■ Work instruction: Transcribe, without alteration, the line that includes "Open the due date picker field" and each line after it until the records end, omitting all that precede it.
· · · ·
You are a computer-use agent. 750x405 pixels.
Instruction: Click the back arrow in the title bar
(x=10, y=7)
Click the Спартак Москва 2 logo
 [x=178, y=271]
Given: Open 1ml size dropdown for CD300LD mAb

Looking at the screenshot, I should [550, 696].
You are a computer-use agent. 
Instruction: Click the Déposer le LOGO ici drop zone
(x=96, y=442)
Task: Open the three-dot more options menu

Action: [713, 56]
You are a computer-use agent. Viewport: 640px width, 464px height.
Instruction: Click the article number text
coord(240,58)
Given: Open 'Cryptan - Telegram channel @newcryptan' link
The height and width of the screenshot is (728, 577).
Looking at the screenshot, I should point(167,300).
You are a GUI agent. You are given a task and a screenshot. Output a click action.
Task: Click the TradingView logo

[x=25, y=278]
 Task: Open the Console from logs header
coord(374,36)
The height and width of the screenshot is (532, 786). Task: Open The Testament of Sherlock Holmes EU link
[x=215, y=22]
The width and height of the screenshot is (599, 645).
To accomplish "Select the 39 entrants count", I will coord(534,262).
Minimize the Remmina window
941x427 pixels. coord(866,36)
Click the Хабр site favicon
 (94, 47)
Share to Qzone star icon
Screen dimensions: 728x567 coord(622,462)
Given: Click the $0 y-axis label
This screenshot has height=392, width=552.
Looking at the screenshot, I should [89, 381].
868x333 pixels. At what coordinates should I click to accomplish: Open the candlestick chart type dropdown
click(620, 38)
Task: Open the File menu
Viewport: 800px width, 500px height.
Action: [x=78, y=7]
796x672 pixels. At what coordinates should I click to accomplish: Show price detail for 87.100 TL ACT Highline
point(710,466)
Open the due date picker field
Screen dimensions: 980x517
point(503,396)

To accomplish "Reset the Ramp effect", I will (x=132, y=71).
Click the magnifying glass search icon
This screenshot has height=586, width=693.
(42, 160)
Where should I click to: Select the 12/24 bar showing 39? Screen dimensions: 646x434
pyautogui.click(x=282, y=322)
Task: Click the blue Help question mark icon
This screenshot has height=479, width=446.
· · · ·
■ Exercise result:
Open the due date picker field
Screen dimensions: 980x517
point(503,396)

To accomplish "Reset the Ramp effect", I will (x=132, y=71).
Click the magnifying glass search icon
This screenshot has height=586, width=693.
(42, 160)
Where should I click to: Select the 12/24 bar showing 39? Screen dimensions: 646x434
pyautogui.click(x=282, y=322)
Task: Click the blue Help question mark icon
This screenshot has height=479, width=446.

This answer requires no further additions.